The Proposal also would introduce a modified LCR standard for bank holding companies and savings and loan holding companies with at least $50 billion in total consolidated assets that are not advanced approaches banking organizations. This modified LCR would implement a 21 calendar day (rather than 30 calendar day) stress scenario for modified LCR companies. In addition, unlike under the LCR applicable to advanced approaches banking organizations, total cash outflow for the modified LCR would not be based on the highest cumulative outflow day during the stress period but instead would be calculated as total cash outflows over a 21 calendar day stress period. In addition, the modified LCR would use inflow and outflow rate assumptions generally equal to 70% of those used for purposes of the LCR for advanced approaches banking organizations. The modified LCR would not separately apply to the depository institution or other subsidiaries of non-advanced approaches covered banking organizations.

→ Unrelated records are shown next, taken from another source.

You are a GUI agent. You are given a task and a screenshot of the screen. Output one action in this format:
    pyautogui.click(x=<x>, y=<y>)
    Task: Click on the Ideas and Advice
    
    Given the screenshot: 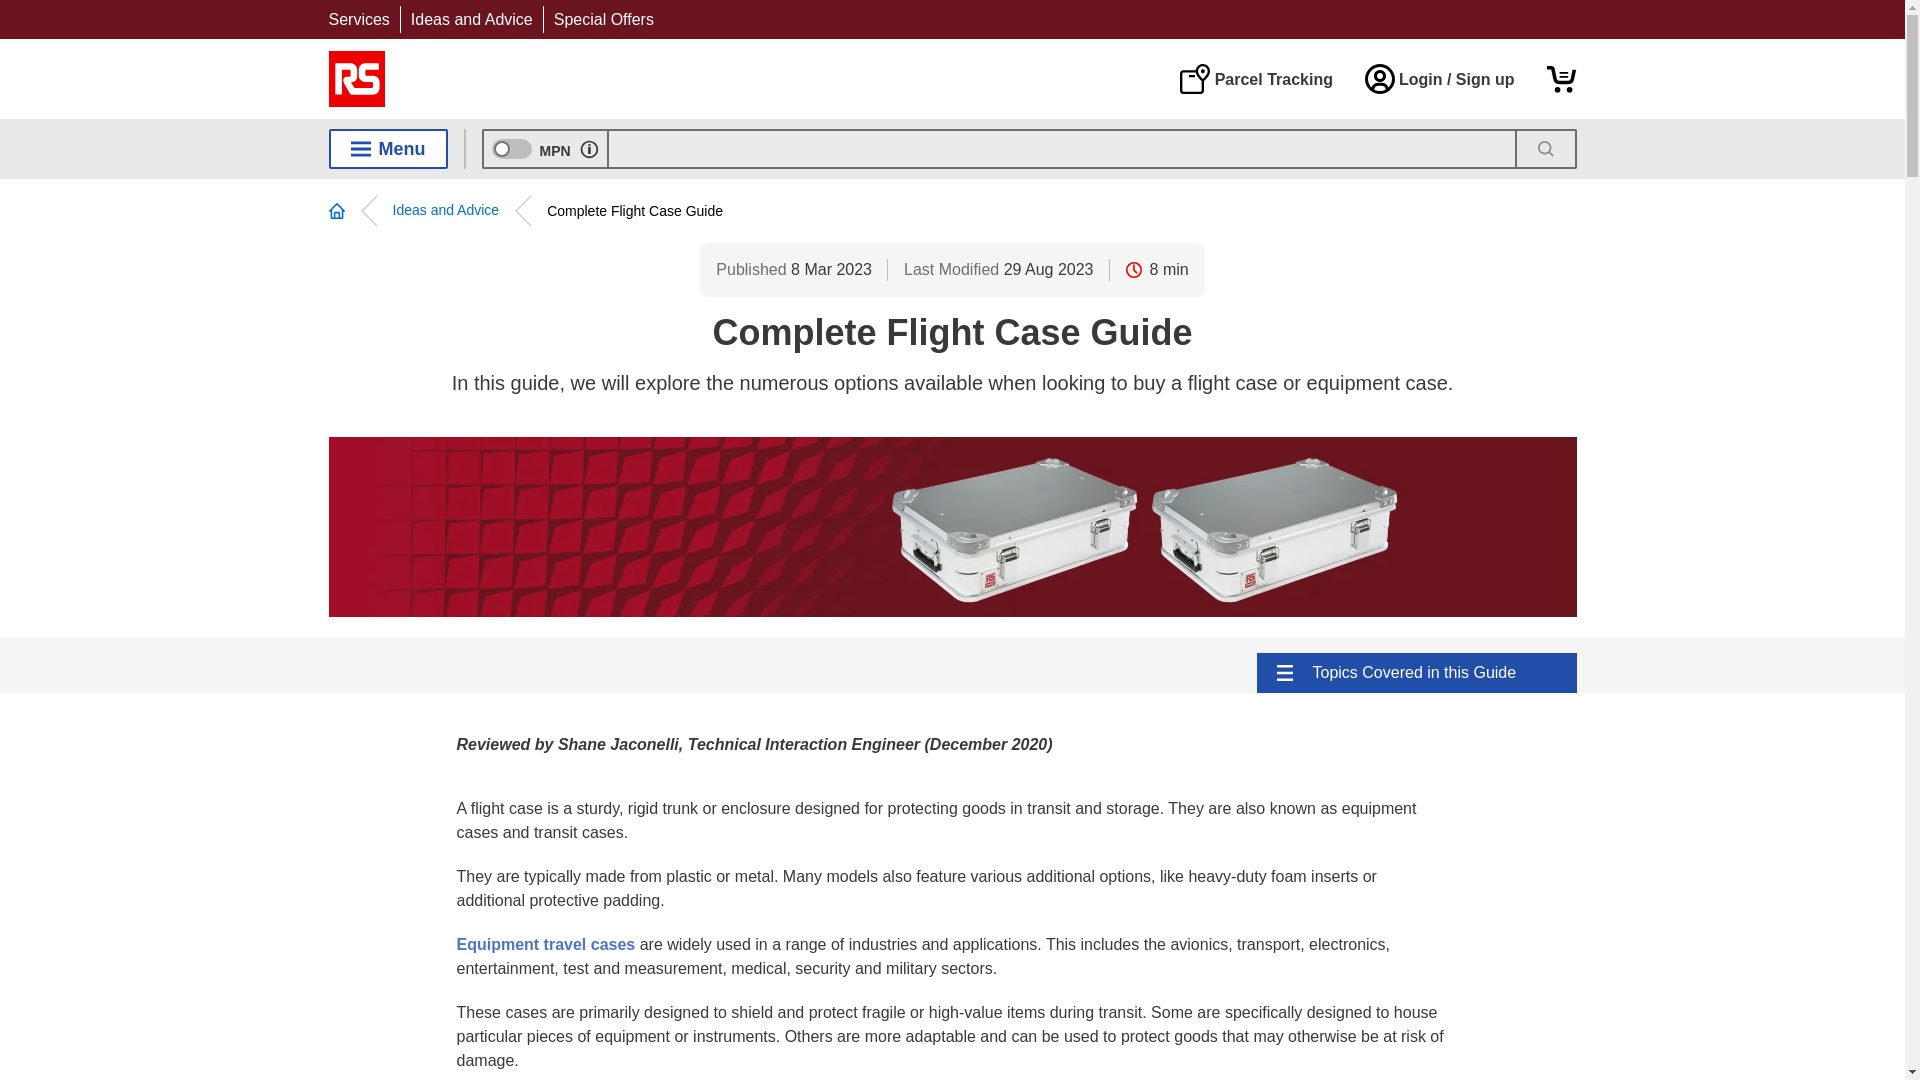 What is the action you would take?
    pyautogui.click(x=472, y=19)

While endorsing an LCR that, in certain respects, is more stringent than the Basel III LCR, the FRB nonetheless emphasized that the LCR is only one part of an evolving field of liquidity regulation. The FRB noted that the LCR is meant to be complementary to the FRB’s regime of enhanced prudential supervision under Section 165 of the Dodd-Frank Wall Street Reform and Consumer Protection Act – which would already require company run liquidity stress testing and contingency planning – and reiterated the FRB’s commitment to adopting a version of the longer-term net stable funding ratio currently under review by the Basel Committee. Finally, at the FRB meeting to approve the Proposal the FRB governors highlighted other forthcoming “macroprudential” initiatives focused on risks associated with short-term wholesale funding and securities financing transactions. FRB Governor Daniel K. Tarullo, echoing other remarks that he has made recently, noted that risks presented by short-term wholesale funding are “as much or more macroprudential as they are firm-specific, whereas the LCR has a principally microprudential focus, focused as it is on the liquidity of each firm individually.” Governor Tarullo concluded by stressing that “among [the FRB’s] highest remaining priorities should be more macroprudentially informed regulatory measures to address the tail risk event of a generalized liquidity stress by forcing some internalization of the systemic costs of this form of financial intermediation.”
Comments on the Proposal are due by January 31, 2014.